Però il vantaggio del carcere cellulare è neutralizzato dalle grandi spese che ne rendono illusoria l'applicazione in quell'ampia scala, almeno, che richiederebbe il bisogno, anche negli stati più ricchi (in Francia su 396 carceri provinciali 74 non hanno separazioni cellulari, 166 le hanno incomplete) e ad ogni modo non può essere che negativo; se potrà impedire che il delinquente peggiori, non può, certo, far che migliori, e noi vidimo che anche alle recidive in alcuni paesi essi dàn quote fortissime (v. p. 145). Lo peggiora poi in quanto tende a farne un automa, che come bimbo non saprà più lottare colla vita; e perchè ne favorisce le tendenze all'inerzia.

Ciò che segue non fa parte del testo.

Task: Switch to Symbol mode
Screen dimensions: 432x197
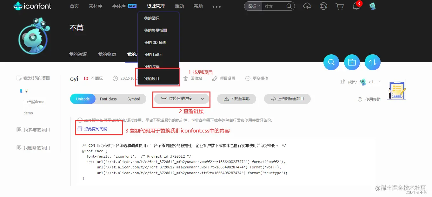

«Nell'attuale organizzazione delle carceri, scriveva da un carcere il Gauthier, tutto è combinato per schiacciare l'individuo, annichilire il suo pensiero e minarne la volontà. L'uniformità del sistema che pretende foggiare tutti i «soggetti» nella stessa forma, il rigore calcolato, e la regolarità di una vita monastica ove nulla è lasciato all'impreveduto, l'interdizione di avere con estranei altra relazione che la banale lettera mensile; tutto, io dico, anche quelle tetre e bestiali passeggiate in fila indiana, è destinato a meccanizzare il carcerato di cui si sogna fare una specie d'automa incosciente[281].
«Noi vogliamo farne dei cittadini utili e li costringiamo e quasi li educhiamo all'ozio; avere «il loro pane cotto», il vitto e l'alloggio assicurato, senza pensiero del domani, e non altra preoccupazione che obbedire alla consegna imposta, essere come il cane cui basta sollevare la zampa per muovere il tamburo del girarrosto, come il meccanismo incosciente di una macchina: non è questo forse l'ideale per la massa degl'incoscienti e dei codardi?[282]